Mar 1, 2021
I must confess to an interior eye roll when I first picked up the slim, colorful volume emblazoned with the title “#Rules for Engagement;” the grammatical stickler inside of me shuddered at the use of a hashtag in a book's title, and I intuited – correctly – that it was but the first of many creative uses of underscores and various punctuation marks outside their intended purpose. It wasn't a deal breaker, but I confess to finding it a major distraction.
And yet, a closer look at the brief text – a handful of pages per chapter, it really is a slim little volume – reveals a depth at odds with the quirky colloquialisms and visual noise.
The first several chapters invite the reader to work toward establishing a sort of individual social media baseline, done by an exhaustive self-examination of motives and a repeated return to individual accounts to scroll and examine past behaviors on the platforms. Honestly, this was painful to contemplate; the nature of social media is utter transience – why oh why would I want to look back at something I'd tweeted months ago, much less years? All tweets disappear into the ether, don't they?
And therein lies the rub. Because in inviting her readers to perform an intentional examination of their Instagram consciences, Garrido sets the stage for an uncomfortable confrontation between the unconscious, dopamine-driven self who tweets and reposts with reckless abandon, and the rational, thoughtful Christ-follower whose real life interactions bear almost no resemblance to what happens online.
The discomfort I felt in envisioning examining some of my own past online behavior seems to me a bellwether of sorts, not only for the individual but for the larger culture. What does it mean if most people act differently, sometimes radically so, online than they do in the real world? (I don't imagine I'm alone here.) What does it portend for our interactions offline, and for our own souls?
Garrido compiles, as most “how to internet” books do, data on the increasing number of minutes and hours one spends online in a typical day. But here is where she departs from the Cal Newports and Sherry Turkelsons of the genre: she does not necessarily assume people are going to reduce their time online.
The entire thrust of the book aims to help its reader identify and correct their personal pitfalls and pathologies when it comes to time spent traversing the digital continent, and while she does invite reflection on intentionality and quality of time spent, she doesn't make a sweeping directive indicting the very use of social media.
And she's probably right.
For better and for worse, this technology is here to stay. And like the debates around gun control and high fructose corn syrup, for a vast majority of people, the answer will not lie in abstinence but in behavioral modification.
Most people, especially younger people, will never return to a life without social media. Many have never experienced one. And so the value in this book is immense in its capacity to invite self-reflection, not over whether one will use it, because that genie is well out of the bottle, but how.

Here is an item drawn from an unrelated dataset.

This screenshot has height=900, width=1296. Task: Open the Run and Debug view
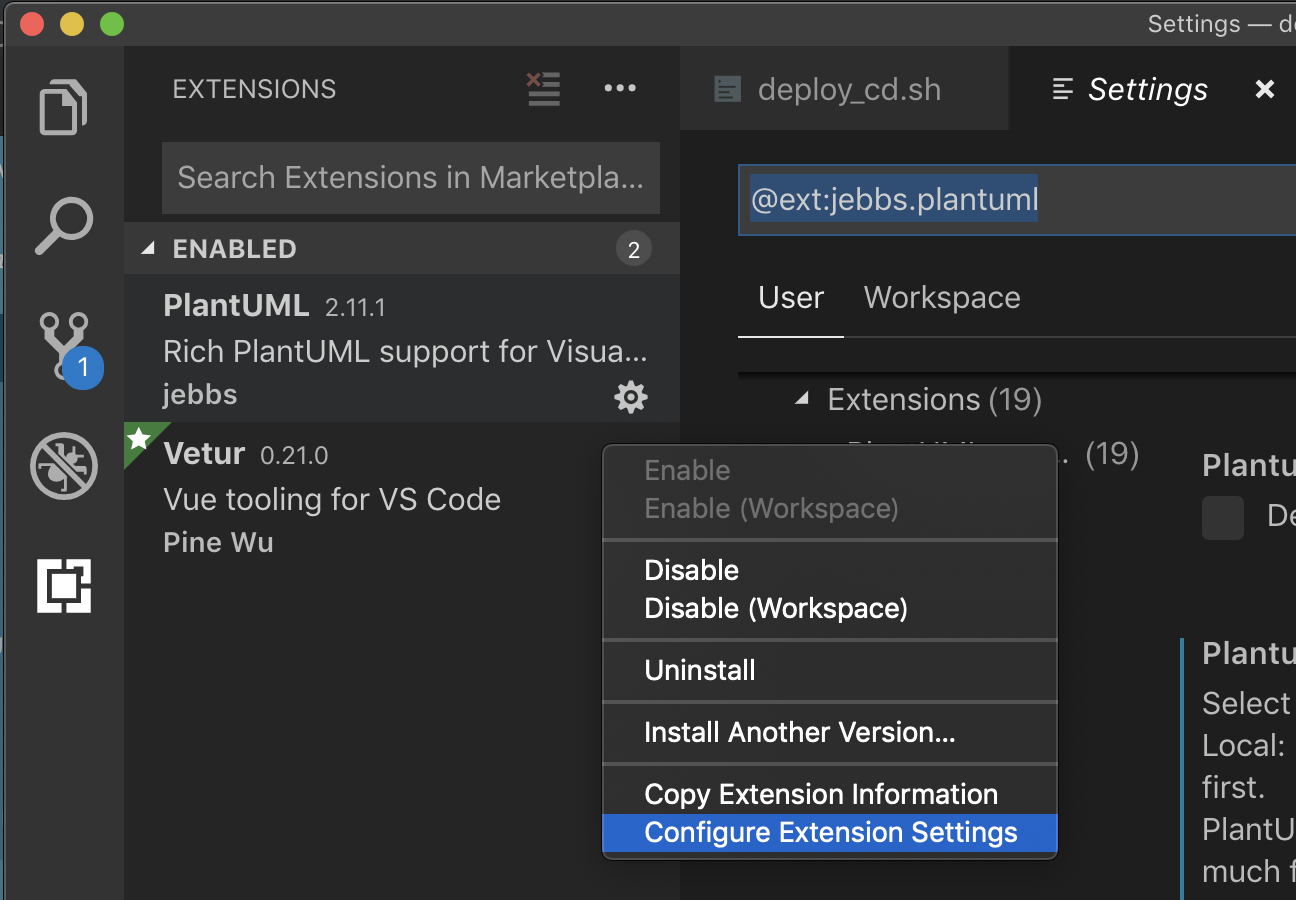pyautogui.click(x=64, y=465)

Rules for Engagement is two parts self-help and one part instruction manual for evangelization. Because in inviting Christians to align the online with the offline self, she opens the door for contemplation and correction of behaviors which many of us may have automated, for lack of a better term. We've been using Facebook, TikTok, Instagram and the like on their terms and conditions. It's high time we take a closer look and imagine for ourselves our own terms and conditions, thoughtfully considered and consistently applied within a framework of the values and virtues we practice and profess as Christians.
We can't disappear the internet, or the ever-increasing proliferation of social media platforms, and maybe we shouldn't want to. We've been born into the 21stt century, and this is our mission field. It's time to rethink our rules of engagement there, and elsewhere, to better make Christ known through our actions, our words, and yes, even our hashtags.